Réactions contrastées sur les marchés financiers
- La volatilité extrême des marchés cette semaine illustre l’ampleur des incertitudes générées par cette escalade. Jeudi, les marchés avaient rebondi suite à la suspension temporaire des surtaxes douanières envers plusieurs pays. Mais la riposte de Pékin vendredi a inversé la tendance.
- En Asie, Tokyo a clôturé en repli de 2,95 %, Séoul a cédé 0,50 % et Sydney 0,82 %. À Wall Street, le Dow Jones a perdu 2,50 % et le Nasdaq 4,31 % jeudi soir. En Europe, les places financières ont effacé leurs gains de la matinée : à 10h45, le CAC 40 reculait de 0,96 %, Francfort de 0,90 % et Milan de 1,06 %. Londres limitait le repli à 0,04 %.
- Dans ce contexte de stress, les investisseurs se sont tournés vers les valeurs refuges : le franc suisse et le yen ont progressé, tandis que l’or a atteint un record à 3 220 dollars l’once. Le dollar, quant à lui, a reculé de plus de 4,5 % face à l’euro sur la semaine. Le rendement des emprunts d’État américains à 10 ans est remonté à 4,42 %.
- Seules exceptions, les places chinoises ont résisté, portées par l’espoir de nouvelles mesures de soutien de Pékin. L’indice Hang Seng progressait de 1,75 %, Shanghai de 0,53 % et Shenzhen de 1,20 %. La Bourse de Taïwan gagnait 2,78 %, portée par de solides résultats dans les semi-conducteurs.
Une reconfiguration des rapports commerciaux mondiaux
- Cette séquence confirme une tendance de fond : les États-Unis semblent chercher à recomposer leur sphère d’influence commerciale, en épargnant notamment l’Amérique latine.
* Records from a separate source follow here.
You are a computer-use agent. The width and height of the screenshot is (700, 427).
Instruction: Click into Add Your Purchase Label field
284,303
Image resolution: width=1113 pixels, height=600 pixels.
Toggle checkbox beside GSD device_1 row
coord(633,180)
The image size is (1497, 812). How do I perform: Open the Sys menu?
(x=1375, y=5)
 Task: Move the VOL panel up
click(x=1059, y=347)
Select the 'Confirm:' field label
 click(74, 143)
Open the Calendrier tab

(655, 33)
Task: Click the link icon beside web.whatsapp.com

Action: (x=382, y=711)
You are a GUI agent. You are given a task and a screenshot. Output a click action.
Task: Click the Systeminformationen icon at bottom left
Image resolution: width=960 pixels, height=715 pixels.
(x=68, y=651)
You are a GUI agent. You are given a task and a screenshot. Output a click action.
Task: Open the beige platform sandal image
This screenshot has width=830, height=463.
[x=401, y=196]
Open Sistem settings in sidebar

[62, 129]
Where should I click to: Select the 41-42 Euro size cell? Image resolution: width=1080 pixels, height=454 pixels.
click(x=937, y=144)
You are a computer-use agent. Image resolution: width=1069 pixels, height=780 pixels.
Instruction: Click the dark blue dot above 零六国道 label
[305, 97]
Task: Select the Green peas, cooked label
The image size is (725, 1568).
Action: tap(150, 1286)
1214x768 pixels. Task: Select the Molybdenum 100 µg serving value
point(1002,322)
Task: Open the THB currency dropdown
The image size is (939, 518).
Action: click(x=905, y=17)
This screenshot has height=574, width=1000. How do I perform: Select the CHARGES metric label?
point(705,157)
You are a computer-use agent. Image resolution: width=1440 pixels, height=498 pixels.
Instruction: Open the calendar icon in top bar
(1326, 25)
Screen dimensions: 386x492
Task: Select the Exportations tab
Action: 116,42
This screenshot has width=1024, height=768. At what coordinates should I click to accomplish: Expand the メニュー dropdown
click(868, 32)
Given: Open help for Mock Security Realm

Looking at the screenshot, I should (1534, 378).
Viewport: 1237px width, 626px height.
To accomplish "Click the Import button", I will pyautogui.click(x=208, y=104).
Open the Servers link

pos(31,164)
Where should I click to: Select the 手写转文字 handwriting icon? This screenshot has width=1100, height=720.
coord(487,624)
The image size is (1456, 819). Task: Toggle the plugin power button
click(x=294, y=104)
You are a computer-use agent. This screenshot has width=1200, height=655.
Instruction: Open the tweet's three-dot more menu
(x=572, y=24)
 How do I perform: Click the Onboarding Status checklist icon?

La Chine, elle, accélère son recentrage sur l’Asie et renforce sa résilience interne. L’Europe, positionnée historiquement comme une zone ouverte, apparaît vulnérable : d’une part, en raison des possibles détournements des excédents chinois vers son marché ; d’autre part, du fait d’un positionnement encore flou face à la polarisation croissante des échanges mondiaux.
- Ursula von der Leyen a récemment rappelé que l’Union européenne « n’acceptera pas le dumping sur son marché ». Mais à plus long terme, l’Europe devra redéfinir son rôle dans un monde où les blocs commerciaux se structurent autour de logiques de puissance, et non plus d’intégration globale.
Un compromis encore possible ?
- Malgré cette escalade, un scénario d’apaisement partiel reste envisageable. Il pourrait prendre la forme d’un accord asymétrique, avec des engagements chinois d’achat de produits américains (notamment agricoles), contre une réduction progressive des hausses tarifaires. Cette solution permettrait à chaque partie de préserver la face, sans remettre en cause l’essentiel de leurs lignes rouges respectives.